Kennedy, who spoke passionately about the subject at the ribbon-cutting, said he is thrilled to see so much movement on the issue.
The former eight-term congressman from Rhode Island who now resides in Brigantine said it’s time for behavioral health treatment to be the same as the treatment for other ailments.
“This is the biggest public health crisis you could imagine,” he told ROI-NJ. “And our response to it has really been anemic. I sponsored the Mental Health Parity and Addiction Equity Act when I was in Congress, and it said that we should no longer discriminate against patients who need mental health and addiction treatment.
“The challenge is how we begin to pay for mental health and addiction services in the same way as we would diabetes, cardiovascular disease and cancer. Other ailments are paid for in a whole series of interventions. That’s the kind of wrap-around services and chronic care management we need for behavioral health. That’s going to be the thing that keeps people from coming back to emergency rooms or getting arrested and ending up in our jails, which are full of people with untreated mental illnesses and addiction.
“The benefit of what Hackensack Meridian Health has done is that they’ve set up this whole continuity of care continuum where they have inpatient addiction care being built out, so people don’t have to fly to some other state to get the care. That kind of integration is what we really need. And it’s what this urgent care center demonstrates that we can do.”
Kennedy applauded the insurance companies for getting on board. But, he cautioned, health care providers need to lead the way correctly.

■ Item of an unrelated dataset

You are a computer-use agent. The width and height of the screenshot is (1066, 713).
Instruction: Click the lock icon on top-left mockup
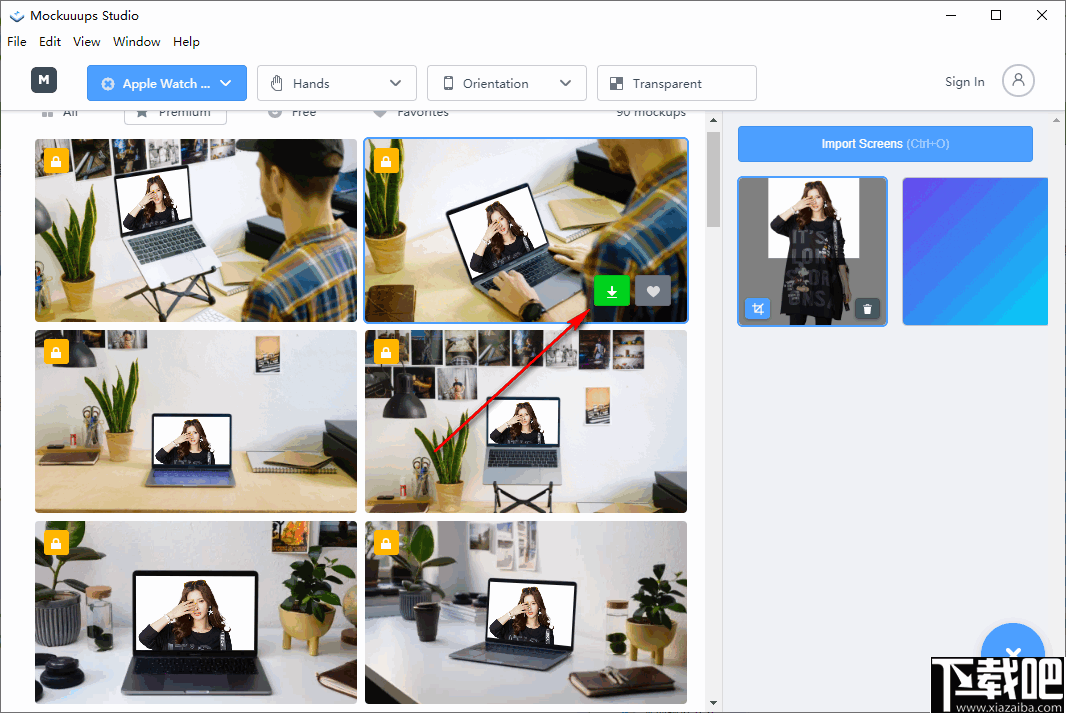(x=56, y=160)
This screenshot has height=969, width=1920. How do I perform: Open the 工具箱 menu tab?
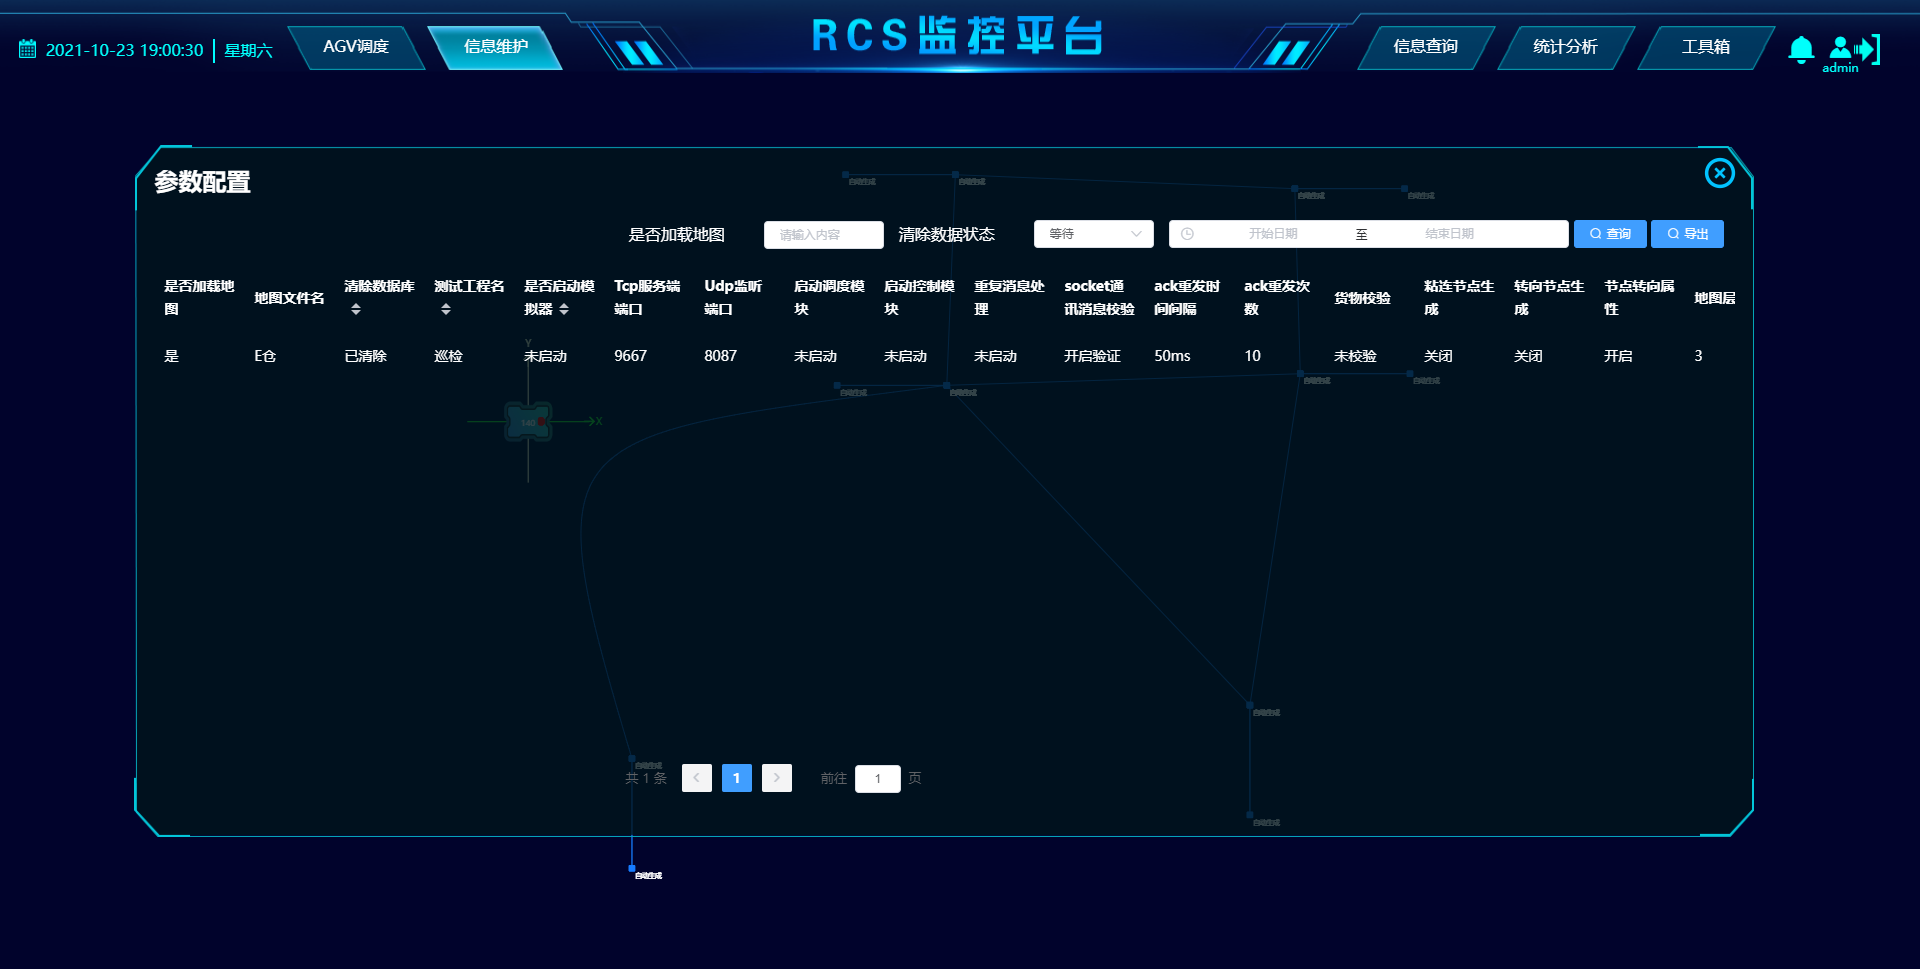click(x=1705, y=47)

“We need to demand insurance companies pay, but we also need to demand that the providers provide quality care,” he said. “And frankly, paying for more care or more expensive care doesn’t necessarily guarantee better quality.”
Behavioral health remains a passion play for Kennedy. And he’s thrilled the one he made a few years back is having such an impact.
Garrett is as well.
“I gave Patrick a shout out for being there then and I’m giving them another shout out for being here today when we’re doing something again novel by opening the first behavioral health care or urgent care,” he said. “This is something we need to do.”